PACIS | 35

83 20 3
                                    

Rizky tiba di kos putri setelah Reza bilang kalau Syifa tak lagi bekerja di restoran. Sore menjelang malam ini lelaki tersebut begitu cemas. Ia masih bertanya-tanya mengapa Syifa bisa keluar dari restoran. Apa karena hilangnya Rizky dari matanya? Ataukah karena atasan mereka yang jahat itu alias Federick? Oh tapi, Rizky ingat bahwa keduanya sangat dekat akhir-akhir ini.

Selama perjalanan, napas Rizky terhirup tak beraturan dan dadanya terasa sesak. Padahal mengenai amarahnya pada Citra sudah ia muntahkan semua di depan orangnya langsung. Tapi kenapa ada sesak yang hinggap? Mungkinkah ini bentuk kecemasan? Atau kerinduan?

Rizky mulai menelisik kondisi kos yang disewa Syifa. Jarak kaki lelaki itu dengan pintu tak lagi jauh.

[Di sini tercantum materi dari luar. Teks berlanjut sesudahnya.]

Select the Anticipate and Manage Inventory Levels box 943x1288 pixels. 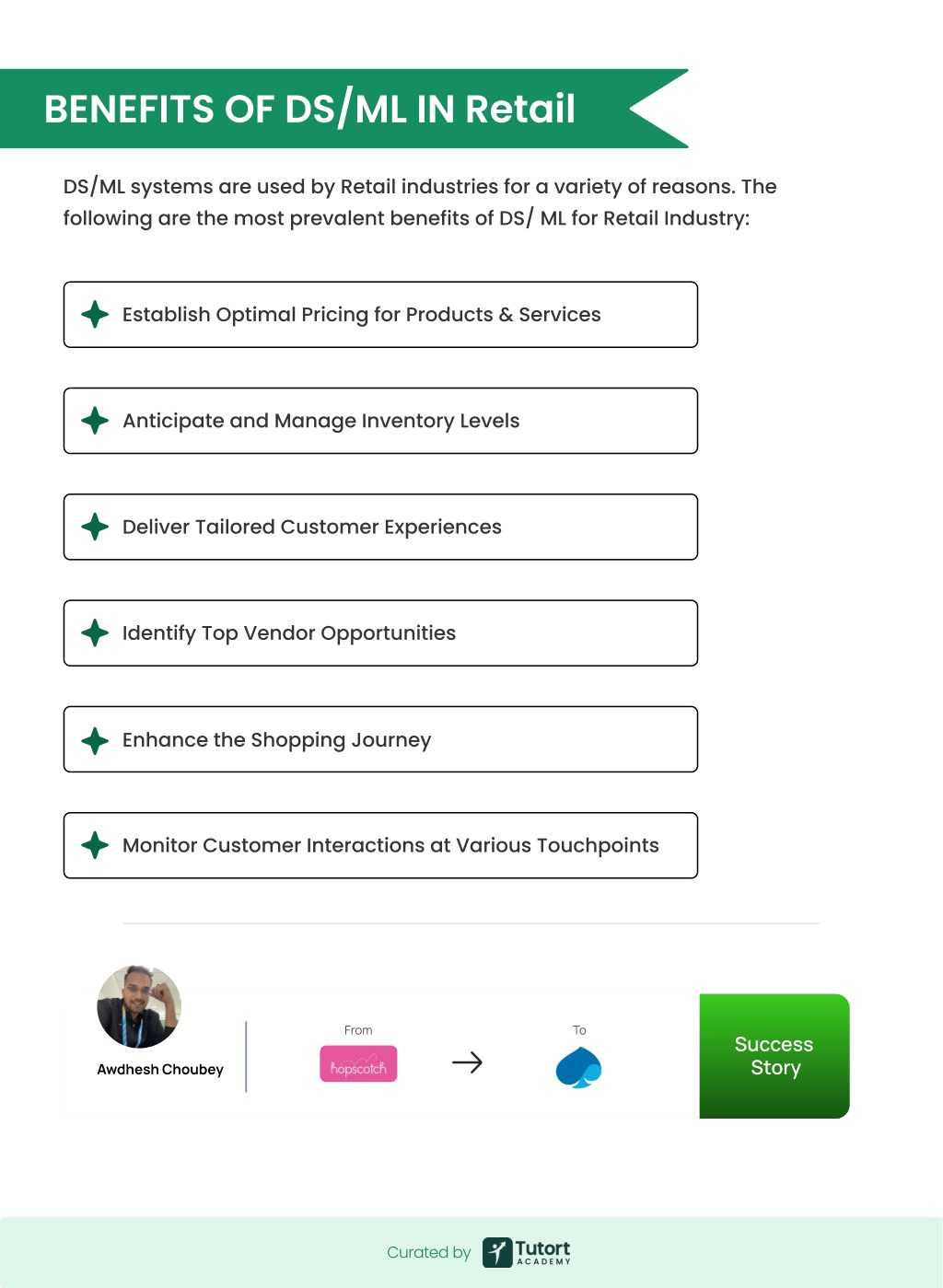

Ia melirik ke samping, ke kursi.

Aku harap kamu tau apa isi hatiku lewat boneka itu.

"Eh Mas, ada apa, ya?"

"Oh, saya ada perlu sama teman saya. Ada orangnya nggak ya, Bu?"

Pemilik kos datang dengan sebuah papan kecil di tangannya yang sekilas terdapat tulisan nomor hp di sana. "Nak Syifa gak ada di rumah, barusan saya dapat telepon kalo dia bakalan pindah."

"Syifa bilang begitu sama Ibu?" Mata Rizky melebar. Tak mengerti ada kejadian sebesar apa selama dirinya tak sisi perempuan itu, sampai-sampai berakhir seperti ini.

"Bukan, yang bilang cowok."

Syifa sedang tidak baik sekarang ini. Sejam lalu Federick membawanya ke rumah sakit untuk mengobati luka goresan dan kepala yang sempat terbentur. Dokter bilang ini tidak parah, tapi meski begitu, Federick tetap khawatir dan menyimpan amarah pada Citra.

"Apa ini semua masih sama?"

Syifa tidak merespons, lebih tertarik pada lemari dapur yang masih sama seperti dulu. Ia menyentuh sudut-sudut lemari itu dengan sentuhan lembut, matanya mengikuti ke mana tangannya pergi.

"Jangan lepas apa yang seharusnya kamu genggam."

Berlatar di rumah peninggalan orang tua Syifa, begitu tenang dan aromanya masih sama seperti dulu. Kilat kebahagiaan memancar dari balik dinding, menggema mengisi ruangan ketika Syifa menutup matanya.

Segala memori indah seperti tidak pernah hilang. Terkadang Syifa ditemui kehaluan yang memanjang tanpa meregang. Apakah ini hanya mimpi? Bagaimana bisa aku hidup tanpa kalian?

"Syif"

"Uh" Syifa terlonjak. Matanya mengerjap beberapa kali, dirinya sudah beralih tempat ke ambang pintu sebuah kamar.

"Kamu belum jawab pertanyaan saya 30 menit lalu, apa jawabannya?"

Syifa menunduk, kemudian mengiyakan. "Aku pindah."

"Kalo gitu, saya akan panggil orang untuk mindahin semua barangmu ke sini. Secepatnya, kan?" Federick sudah siap menelepon seseorang, namun Syifa menahannya.

"Jangan! A-aku harus kemas beberapa barangku sendiri."

Federick nampak mengerti, ia terkekeh kemudian menggaruk tengkuk. "Oh iya, yaudah nanti saya antar. Eum sekarang makan dulu, gimana?"

"Boleh. Ma-mau makan apa?"

"Jadi kamu ngelakuin itu beneran?"

Citra mengangguk setelah menceritakan semuanya. "Ya"

"Wah, aku gak nyangka banget kamu sesayang ini sama Rizky. Aku salut sama kamu, Cit." Dasya memberikan apresiasi terhadap tindakan bodoh Citra. "Mulai sekarang, kamu gak sendirian. Aku akan bantu kamu untuk hancurin perempuan itu."